The question of how much data allowance Primordial Radio uses has been asked a few times.
The simple answer is about 30 megabytes per hour, which means 1Gb of data will last you about 33 hours.
If you’re interested, the not so simple answer goes as follows.
Primordial are cunning, they use a 63KBit AAC stream. The bit rate is, quite literally, how much data per second the stream uses. The higher the bit rate, the higher the quality of audio that can be squeezed in. It’s a trade-off between data and quality. But there’s another factor – the technique used to encode the audio.
If Primordial used a 63Kbit MP3 stream it would sound dismal, because MP3 is actually a pretty old and inefficient audio encoding technique. Because they use AAC, they can get away with a much lower bit rate, which keeps the amount of data you need to use to listen to Primordial low and the quality acceptable.
BBC Radio 3, in comparison, have a 320Kbit AAC stream (amongst others). You can get your Classical Music fix in super-high quality, but it will munch 150 megabytes per hour.

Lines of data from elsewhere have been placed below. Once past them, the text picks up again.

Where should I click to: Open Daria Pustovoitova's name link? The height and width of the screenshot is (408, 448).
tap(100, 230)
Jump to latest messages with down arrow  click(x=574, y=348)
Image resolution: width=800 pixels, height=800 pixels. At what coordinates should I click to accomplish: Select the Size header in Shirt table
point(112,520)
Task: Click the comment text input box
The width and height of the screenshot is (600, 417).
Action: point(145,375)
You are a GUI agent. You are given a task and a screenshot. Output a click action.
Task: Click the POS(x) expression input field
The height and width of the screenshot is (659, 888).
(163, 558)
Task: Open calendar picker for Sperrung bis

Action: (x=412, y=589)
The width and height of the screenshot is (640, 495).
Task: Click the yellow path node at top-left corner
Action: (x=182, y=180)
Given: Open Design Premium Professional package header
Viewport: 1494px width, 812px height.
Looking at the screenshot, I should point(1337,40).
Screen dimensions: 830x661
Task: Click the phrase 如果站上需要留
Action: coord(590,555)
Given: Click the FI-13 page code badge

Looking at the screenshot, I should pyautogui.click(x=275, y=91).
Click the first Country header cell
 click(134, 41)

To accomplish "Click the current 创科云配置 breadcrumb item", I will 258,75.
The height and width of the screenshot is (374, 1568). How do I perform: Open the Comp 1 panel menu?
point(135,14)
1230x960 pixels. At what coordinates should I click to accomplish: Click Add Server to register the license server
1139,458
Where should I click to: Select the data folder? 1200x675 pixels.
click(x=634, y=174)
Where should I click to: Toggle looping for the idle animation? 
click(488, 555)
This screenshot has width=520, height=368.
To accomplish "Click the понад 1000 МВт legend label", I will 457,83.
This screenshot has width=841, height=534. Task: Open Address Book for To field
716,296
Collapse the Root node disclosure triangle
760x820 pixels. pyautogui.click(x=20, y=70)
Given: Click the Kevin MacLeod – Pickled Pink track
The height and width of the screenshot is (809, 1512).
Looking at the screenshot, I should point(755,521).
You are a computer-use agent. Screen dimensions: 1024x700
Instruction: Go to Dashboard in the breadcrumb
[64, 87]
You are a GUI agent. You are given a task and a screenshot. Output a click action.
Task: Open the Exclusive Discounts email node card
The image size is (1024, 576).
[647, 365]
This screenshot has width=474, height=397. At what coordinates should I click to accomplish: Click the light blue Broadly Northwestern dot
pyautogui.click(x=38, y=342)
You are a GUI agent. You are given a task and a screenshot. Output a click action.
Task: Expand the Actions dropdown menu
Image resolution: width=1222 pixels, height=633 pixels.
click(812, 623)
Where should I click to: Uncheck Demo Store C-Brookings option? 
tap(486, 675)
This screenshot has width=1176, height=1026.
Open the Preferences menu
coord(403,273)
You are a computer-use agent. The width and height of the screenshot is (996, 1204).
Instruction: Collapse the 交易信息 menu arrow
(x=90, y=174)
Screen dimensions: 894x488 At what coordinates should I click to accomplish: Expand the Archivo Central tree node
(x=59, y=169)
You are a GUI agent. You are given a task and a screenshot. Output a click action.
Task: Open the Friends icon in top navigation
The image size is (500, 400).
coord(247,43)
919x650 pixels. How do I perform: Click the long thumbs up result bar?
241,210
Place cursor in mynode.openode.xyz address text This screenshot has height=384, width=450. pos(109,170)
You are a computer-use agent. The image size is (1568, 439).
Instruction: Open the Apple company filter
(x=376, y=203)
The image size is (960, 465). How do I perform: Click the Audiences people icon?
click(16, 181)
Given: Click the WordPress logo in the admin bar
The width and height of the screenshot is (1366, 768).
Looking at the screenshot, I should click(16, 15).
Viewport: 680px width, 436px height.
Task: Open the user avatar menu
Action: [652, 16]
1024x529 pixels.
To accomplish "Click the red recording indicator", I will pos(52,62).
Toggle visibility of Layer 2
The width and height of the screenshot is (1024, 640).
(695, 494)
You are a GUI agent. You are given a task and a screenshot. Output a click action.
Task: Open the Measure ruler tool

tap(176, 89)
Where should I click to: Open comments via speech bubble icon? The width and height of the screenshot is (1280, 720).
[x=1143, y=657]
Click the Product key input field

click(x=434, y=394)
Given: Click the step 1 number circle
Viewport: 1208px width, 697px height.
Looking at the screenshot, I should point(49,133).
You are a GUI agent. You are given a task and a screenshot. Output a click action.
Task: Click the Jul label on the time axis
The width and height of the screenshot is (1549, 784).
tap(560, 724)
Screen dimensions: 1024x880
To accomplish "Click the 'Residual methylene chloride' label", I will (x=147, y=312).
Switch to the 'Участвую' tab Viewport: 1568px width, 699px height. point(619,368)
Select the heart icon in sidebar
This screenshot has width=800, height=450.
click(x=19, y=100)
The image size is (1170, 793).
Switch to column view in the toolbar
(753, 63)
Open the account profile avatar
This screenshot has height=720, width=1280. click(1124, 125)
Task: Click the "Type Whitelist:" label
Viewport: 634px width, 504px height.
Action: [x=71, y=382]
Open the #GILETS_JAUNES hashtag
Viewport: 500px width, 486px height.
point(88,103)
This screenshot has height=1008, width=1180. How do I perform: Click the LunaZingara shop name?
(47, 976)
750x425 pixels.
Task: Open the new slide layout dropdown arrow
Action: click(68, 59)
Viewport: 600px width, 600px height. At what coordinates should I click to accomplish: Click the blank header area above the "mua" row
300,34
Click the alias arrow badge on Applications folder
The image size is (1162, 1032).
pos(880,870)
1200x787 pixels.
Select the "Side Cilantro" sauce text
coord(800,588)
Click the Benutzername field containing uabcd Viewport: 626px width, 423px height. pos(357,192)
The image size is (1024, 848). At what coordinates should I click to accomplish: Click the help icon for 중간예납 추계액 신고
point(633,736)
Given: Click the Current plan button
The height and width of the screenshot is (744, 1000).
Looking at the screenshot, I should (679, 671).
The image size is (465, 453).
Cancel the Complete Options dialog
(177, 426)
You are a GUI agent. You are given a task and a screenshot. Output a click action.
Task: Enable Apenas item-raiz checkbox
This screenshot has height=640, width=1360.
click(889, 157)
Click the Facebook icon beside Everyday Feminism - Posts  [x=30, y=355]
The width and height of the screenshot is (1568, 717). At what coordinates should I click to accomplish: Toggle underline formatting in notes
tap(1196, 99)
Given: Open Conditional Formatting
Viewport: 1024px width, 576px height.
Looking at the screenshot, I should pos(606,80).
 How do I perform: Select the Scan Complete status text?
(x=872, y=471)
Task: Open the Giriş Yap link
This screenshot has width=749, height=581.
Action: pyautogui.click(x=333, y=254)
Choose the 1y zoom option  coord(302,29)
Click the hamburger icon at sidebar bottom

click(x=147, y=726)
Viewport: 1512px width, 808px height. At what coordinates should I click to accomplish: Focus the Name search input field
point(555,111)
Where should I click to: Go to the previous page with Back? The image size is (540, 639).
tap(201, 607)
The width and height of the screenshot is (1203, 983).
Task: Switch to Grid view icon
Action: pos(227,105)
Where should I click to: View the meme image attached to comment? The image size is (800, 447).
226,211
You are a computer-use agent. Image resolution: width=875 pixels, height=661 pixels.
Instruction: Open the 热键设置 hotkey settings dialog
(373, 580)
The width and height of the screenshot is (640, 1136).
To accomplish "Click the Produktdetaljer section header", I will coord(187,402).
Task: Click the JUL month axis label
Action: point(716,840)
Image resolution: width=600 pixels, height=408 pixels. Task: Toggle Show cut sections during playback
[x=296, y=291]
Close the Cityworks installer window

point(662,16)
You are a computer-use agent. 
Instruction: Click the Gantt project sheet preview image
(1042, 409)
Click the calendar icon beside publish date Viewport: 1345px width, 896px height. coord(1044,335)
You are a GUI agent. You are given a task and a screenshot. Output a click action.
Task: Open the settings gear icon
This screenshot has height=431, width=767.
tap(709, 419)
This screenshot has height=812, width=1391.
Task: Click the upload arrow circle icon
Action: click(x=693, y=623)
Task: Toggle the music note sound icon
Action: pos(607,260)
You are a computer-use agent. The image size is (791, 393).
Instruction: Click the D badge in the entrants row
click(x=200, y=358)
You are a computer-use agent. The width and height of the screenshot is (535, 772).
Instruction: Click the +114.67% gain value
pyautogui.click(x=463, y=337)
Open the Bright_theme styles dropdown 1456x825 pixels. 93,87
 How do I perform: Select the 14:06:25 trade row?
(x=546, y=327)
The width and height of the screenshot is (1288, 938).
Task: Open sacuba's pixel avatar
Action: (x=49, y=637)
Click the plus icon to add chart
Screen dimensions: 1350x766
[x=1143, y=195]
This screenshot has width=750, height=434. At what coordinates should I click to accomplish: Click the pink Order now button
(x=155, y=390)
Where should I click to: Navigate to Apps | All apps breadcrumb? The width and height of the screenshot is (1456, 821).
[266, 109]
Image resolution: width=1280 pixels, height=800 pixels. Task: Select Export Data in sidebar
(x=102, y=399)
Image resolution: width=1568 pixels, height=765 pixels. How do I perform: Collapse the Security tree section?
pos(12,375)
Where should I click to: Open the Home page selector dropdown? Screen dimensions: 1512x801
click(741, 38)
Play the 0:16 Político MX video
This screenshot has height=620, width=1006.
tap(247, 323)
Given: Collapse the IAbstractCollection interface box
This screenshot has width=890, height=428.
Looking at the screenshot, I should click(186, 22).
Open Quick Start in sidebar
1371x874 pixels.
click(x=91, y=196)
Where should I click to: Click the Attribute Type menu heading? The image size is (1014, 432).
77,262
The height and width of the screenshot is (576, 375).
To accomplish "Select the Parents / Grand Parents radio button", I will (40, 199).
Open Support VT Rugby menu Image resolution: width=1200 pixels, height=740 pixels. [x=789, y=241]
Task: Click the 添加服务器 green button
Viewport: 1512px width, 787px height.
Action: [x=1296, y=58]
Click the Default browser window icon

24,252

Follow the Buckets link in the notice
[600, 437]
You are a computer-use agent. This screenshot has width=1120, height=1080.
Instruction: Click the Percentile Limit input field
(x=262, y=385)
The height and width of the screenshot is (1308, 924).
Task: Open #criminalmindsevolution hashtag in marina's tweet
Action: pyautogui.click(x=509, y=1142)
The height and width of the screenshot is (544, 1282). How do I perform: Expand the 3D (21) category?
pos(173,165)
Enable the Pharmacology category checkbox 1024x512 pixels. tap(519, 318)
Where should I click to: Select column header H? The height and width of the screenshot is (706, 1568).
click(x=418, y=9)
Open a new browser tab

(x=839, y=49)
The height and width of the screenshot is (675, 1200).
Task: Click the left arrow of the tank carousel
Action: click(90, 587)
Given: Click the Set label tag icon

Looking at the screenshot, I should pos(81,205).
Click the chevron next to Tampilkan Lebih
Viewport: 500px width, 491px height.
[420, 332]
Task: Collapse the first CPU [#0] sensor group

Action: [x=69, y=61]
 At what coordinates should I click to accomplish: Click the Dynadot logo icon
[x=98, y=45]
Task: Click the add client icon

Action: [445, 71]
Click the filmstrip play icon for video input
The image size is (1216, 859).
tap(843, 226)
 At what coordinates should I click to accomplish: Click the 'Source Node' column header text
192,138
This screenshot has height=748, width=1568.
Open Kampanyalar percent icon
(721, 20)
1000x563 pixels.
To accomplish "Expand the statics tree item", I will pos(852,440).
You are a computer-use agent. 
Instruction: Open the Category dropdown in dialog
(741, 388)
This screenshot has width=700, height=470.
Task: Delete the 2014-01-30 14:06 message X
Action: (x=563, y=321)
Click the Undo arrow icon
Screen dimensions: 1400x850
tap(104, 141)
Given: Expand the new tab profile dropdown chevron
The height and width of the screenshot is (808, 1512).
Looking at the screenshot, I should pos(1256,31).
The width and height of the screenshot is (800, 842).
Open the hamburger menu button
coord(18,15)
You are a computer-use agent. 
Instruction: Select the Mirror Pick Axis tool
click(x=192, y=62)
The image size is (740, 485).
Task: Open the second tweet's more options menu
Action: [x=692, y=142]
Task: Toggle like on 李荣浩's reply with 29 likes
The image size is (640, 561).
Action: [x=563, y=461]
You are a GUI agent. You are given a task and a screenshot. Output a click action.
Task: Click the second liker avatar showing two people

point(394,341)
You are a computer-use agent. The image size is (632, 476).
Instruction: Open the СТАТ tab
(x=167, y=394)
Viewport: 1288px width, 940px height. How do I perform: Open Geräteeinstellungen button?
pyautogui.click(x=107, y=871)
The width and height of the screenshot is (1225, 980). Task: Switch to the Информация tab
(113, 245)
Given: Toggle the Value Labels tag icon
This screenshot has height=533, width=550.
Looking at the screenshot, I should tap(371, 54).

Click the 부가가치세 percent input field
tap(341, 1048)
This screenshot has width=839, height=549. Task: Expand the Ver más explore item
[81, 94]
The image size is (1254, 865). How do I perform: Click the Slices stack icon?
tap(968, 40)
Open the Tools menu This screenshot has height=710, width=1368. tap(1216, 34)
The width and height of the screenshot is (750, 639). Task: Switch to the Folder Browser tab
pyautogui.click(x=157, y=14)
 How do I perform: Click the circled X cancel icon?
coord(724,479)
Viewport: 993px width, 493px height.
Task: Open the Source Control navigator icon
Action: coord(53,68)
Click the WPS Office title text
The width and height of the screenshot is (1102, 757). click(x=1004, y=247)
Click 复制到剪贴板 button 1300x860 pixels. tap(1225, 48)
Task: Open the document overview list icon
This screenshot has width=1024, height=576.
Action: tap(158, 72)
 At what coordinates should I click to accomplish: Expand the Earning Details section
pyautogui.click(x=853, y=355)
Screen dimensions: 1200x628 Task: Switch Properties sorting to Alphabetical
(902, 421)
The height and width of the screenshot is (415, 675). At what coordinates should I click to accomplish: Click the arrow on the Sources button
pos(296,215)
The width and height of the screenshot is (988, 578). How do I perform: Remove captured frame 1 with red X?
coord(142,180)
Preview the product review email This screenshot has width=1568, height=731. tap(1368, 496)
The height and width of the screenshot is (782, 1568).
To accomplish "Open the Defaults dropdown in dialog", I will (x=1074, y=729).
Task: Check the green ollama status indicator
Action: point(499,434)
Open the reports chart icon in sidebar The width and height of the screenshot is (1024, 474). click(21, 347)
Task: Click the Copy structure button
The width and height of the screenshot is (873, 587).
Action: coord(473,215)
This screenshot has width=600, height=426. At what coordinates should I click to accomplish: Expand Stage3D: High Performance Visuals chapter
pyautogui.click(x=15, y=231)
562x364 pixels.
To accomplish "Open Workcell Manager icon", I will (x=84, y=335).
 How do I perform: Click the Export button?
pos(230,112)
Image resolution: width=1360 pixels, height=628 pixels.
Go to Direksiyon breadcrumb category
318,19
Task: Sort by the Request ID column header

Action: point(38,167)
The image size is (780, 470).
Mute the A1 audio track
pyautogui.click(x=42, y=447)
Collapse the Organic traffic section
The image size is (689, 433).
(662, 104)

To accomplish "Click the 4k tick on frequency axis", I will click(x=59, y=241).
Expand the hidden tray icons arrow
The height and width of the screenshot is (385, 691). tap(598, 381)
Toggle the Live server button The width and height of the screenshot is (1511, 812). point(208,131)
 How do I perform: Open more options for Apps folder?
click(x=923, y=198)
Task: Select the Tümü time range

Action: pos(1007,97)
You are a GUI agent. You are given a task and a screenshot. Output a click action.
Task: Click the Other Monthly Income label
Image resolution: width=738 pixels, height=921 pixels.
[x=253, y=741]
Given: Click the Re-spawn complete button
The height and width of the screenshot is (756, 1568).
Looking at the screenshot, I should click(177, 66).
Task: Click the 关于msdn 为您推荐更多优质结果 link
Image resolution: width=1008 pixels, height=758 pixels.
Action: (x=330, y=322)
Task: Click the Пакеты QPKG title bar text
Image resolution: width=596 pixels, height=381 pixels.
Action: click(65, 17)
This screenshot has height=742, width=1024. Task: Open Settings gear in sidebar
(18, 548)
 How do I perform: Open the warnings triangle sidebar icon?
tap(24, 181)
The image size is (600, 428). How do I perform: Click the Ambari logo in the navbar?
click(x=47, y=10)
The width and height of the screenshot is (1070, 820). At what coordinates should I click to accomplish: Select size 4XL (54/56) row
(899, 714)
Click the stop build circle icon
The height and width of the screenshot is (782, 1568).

Now, the relationship between the bit rate and the amount of data it uses isn’t entirely straightforward. In data transmission we tend to talk about bits per second and when we talk about data allowances they’re in bytes, or more likely Gigabytes.
Your broadband connection, for instance, is almost certainly specified in Megabits per second. Long story short, the reason is that the bit is the smallest thing that can be sent, so it’s most accurate to talk about the speed of a connection as bits per second.
A byte is almost always 8 bits, but some types of communication use extra bits to regulate the transmission, so it’s not always a straight 8 from bits per second to bytes. It’s close enough for a ready-reckoner though:
63 / 8 = 8 (roughly)
We need 8 kilobytes of data for one second of audio. We can then easily multiply that up.
8 *60 = 480Kbytes per minute
480 * 60 = 28800Kbytes per hour
A megabyte is 1024 kilobytes, so:
28800 / 1024 = 28Mbytes (per hour)
This, however, is always going to be optimistically low. Firstly there is the problem of the envelope. Data over The Internet is sent in billions of packets. You can think of each packet like a… um… packet. You can’t just lob a bottle of Hendricks in the postbox and expect it to get anything other than drunk by the postie. You need to wrap it up in something, put an address on it and pay postage if you want someone to actually receive it. There are similar overheads on the The Internet.
There are various different systems in use, often there are several layers of content and packets. This means that there is a lot more traffic on The Internet than just the useful data.
There is also the problem of packet loss. A small amount of data on The Internet just disappears. This is actually expected, it was designed that way because it’s easier and more resilient. What it does mean however is that a small amount of data has to be sent twice.
You can pretty much account for all this by simply adding a fudge factor. 20% is usually considered a safe margin. If we take our theoretical figure from earlier:
28 * 1.2 = 33.6MBytes per hour.
This, of course, is an estimate based on a bit of theory and some practical experience. If you don’t trust these kinds of calculations, you could just look at the speed on your router’s data rate table.
If you wanted a bit more accuracy though, you could listen to Primordial for, say, 1/4 hour, record the amount of data every packet contained and the overall length of the packet, then add them all up.
You’d have to be a right geek to do that though.
The total data received was 8150537 bytes, of which 7247617 was useful content. Those can pretty easily be multiplied up to an hour:
Total audio and related data: 27.65 megabytes per hour.
Total data exchanged: 31.1 megabytes per hour.
Naturally I can’t guarantee these figures absolutely. They’re over Wi-Fi rather than a mobile network and there will be differences. There will also be differences between different networks and even different times of day as The Internet itself changes and adapts to the traffic.
What I can say is that they should be somewhere near, within a few percent.